Early in their marriage, the Demorests ran a Philadelphia emporium. Ellen and her sister Kate were working on a system of simplified dress making when they saw the Demorest\'s African-American maid cutting a dress pattern out of brown paper. Ellen was inspired by the idea to create tissue paper patterns of fashionable garments for the home sewer.[1]


The family relocated to New York and began manufacturing patterns. In the fall of 1860, they launched a quarterly magazine, Mme. Demorest’s Mirror of Fashions.[1] They also opened a women\'s fashion emporium at 473 Broadway.[1][3]


Mme. Demorest’s Mirror of Fashions and Demorest’s Illustrated Monthly Magazine soon reached a circulation of 60,000.[1] The magazine was well-timed, coming as sewing machines became common in middle-class homes. Articles in the Mirror of Fashions gave home sewers helpful tips and encouraged readers to believe in their own ability. Readers felt \"emancipated... from dependence on milliners and dressmakers.\"[2]


The fashions worn by Empress Eugenie were of particular interest to the readers of Demorest’s Illustrated Monthly Magazine and Mme. Demorest’s Mirror of Fashions. Correspondents reported on every dress the Empress wore and her gowns were reproduced for a semi-annual New York show.[4]


Journalist and women\'s rights advocate Jane Cunningham Croly edited Demorest’s Illustrated Monthly Magazine from 1860 to 1887. Under her leadership, Demorest’s Monthly advocated for female education and employment.[5] Croly promoted female accomplishment with a monthly \"What Women Are Doing\" column. The column claimed to take \"note of every woman rancher, banker, dentist or businesswoman... who came to light in a distinctive way in any part of the country.\"[2] Other contributors included Louisa May Alcott, Theodore Dreiser, and Robert Louis Stevenson.[5]


In 1863, Ellen designed the wedding trousseau of circus performer Lavinia Warren.[2]


In 1876, the year of their height in popularity, the Demorests\' company distributed and sold over 3 million patterns.[6] Offices in Europe, Canada and Cuba distributed Demorest patterns.[2]

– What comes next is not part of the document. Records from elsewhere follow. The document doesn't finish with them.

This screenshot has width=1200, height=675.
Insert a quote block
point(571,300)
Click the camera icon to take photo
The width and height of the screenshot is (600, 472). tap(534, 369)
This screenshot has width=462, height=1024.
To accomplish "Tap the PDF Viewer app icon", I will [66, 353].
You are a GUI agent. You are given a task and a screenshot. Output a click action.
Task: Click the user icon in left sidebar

An ardent abolitionist and women\'s rights advocate, Ellen Demorest employed both black and white women in her enterprises. Those who objected to her politics were asked to shop elsewhere.[2]


Later life

In 1876, Demorest turned her attention to philanthropy. Along with Jane Cunningham Croly, Ellen was a founding member of Sorosis, the first professional women\'s club in the United States.[2][3]


Ironically, the Demorests failed to patent their paper pattern but another inventor, Ebenezer Butterick, did. Initially Butterick confined his patterns to men\'s and children\'s wear, but by 1867 he expanded to women\'s patterns as well. By 1874 his empire extended from Europe to North America with over 100 branch offices. It remains the center of the paper pattern industry today.[2]


Magazines published

Demorest’s Illustrated Monthly Magazine

Mme. Demorest’s Mirror of Fashions.

Family history

Ellen Louise Demorest (née Curtis) was born November 15, 1824, at old Saratoga, otherwise known as Schuylerville, New York. She was the second of eight children (6 girls 2 boys) born to Henry D. Curtis and Electa Curtis, née Abel. She was known from girlhood as Nell.[7]

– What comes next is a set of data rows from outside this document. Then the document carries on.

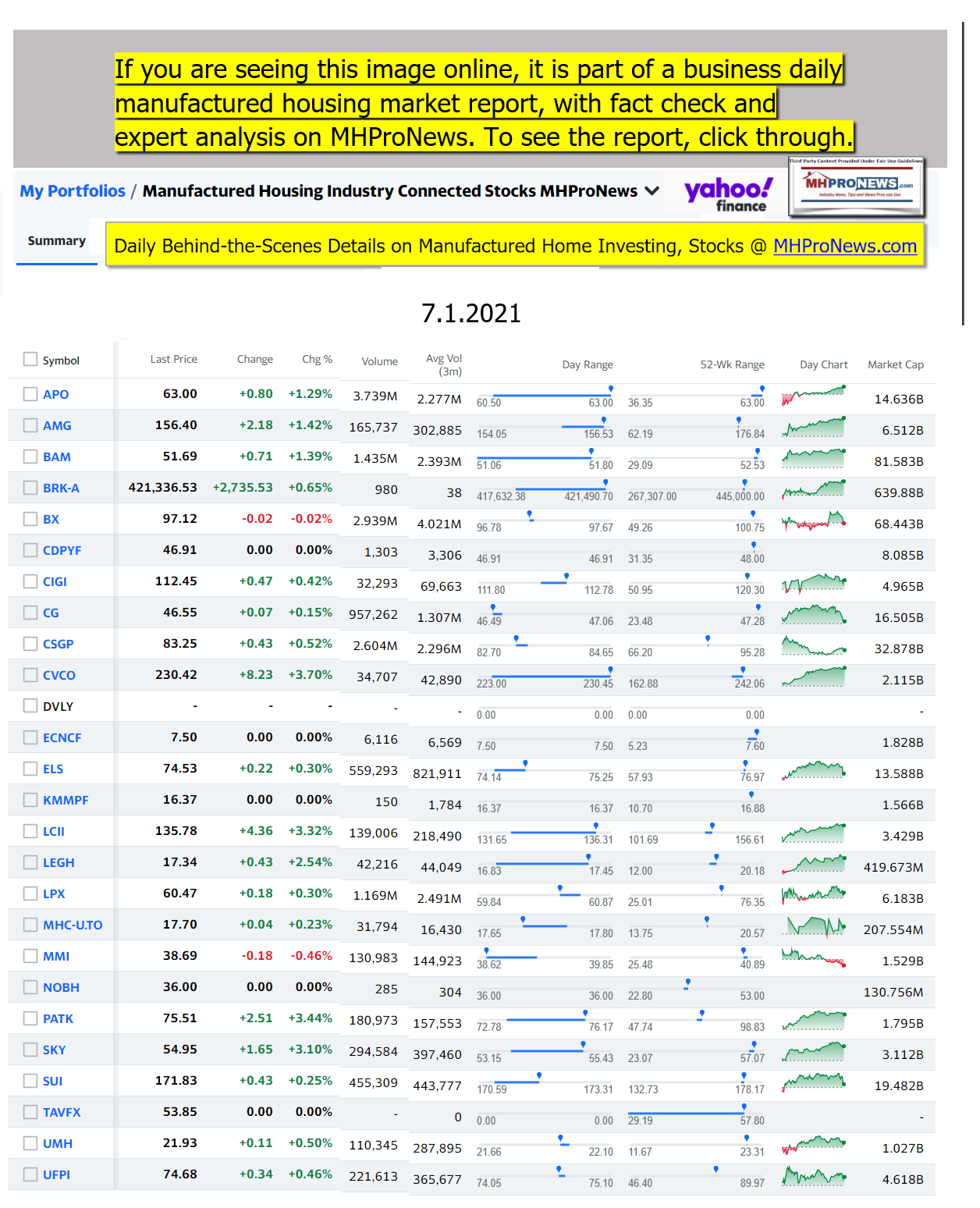
Task: Expand the portfolio name dropdown chevron
Action: (652, 191)

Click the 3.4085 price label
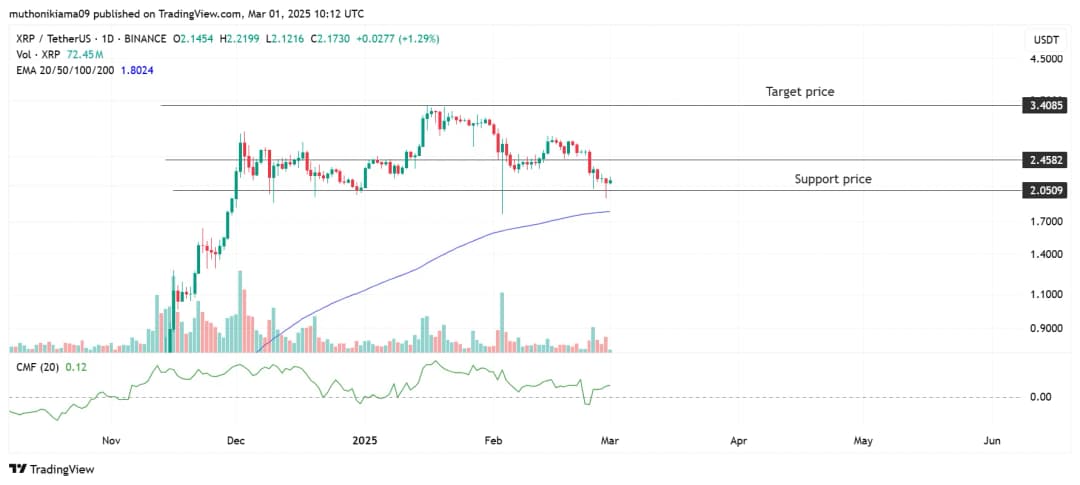[x=1042, y=105]
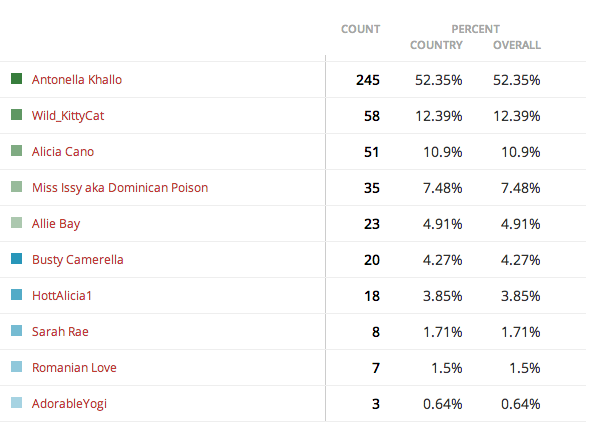Select the Alicia Cano entry
Viewport: 596px width, 429px height.
[x=63, y=152]
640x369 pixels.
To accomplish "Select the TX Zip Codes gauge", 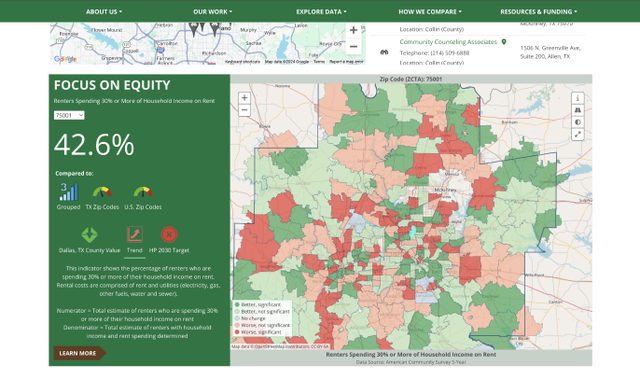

One of her father\'s eighteen siblings — Charity — (1834–1919, married to Jeremiah Shonts) was the maternal grandmother of Charles B.J. Snyder, a renowned American architect who served as Superintendent of School Buildings for the New York City Board of Education from 1891 to 1923.


Ellen became the second wife of William Jennings Demorest, a widower, and a stepmother to the two children born to his first marriage: (i) Vienna Willamina Demorest (1847–1913) — who married Dr. James M. Gano (1842–1895) and Henry Clay Demorest (1850–1928). Two more children were born to Ellen Louise Demorest and W. Jennings Demorest: (iii) William Curtis Demorest (1859–1933) and (iv) Evelyn Celeste Caradora Louise Demorest (1865–1960) — who married Alexander Garretson Rea (d. 1926) of Philadelphia.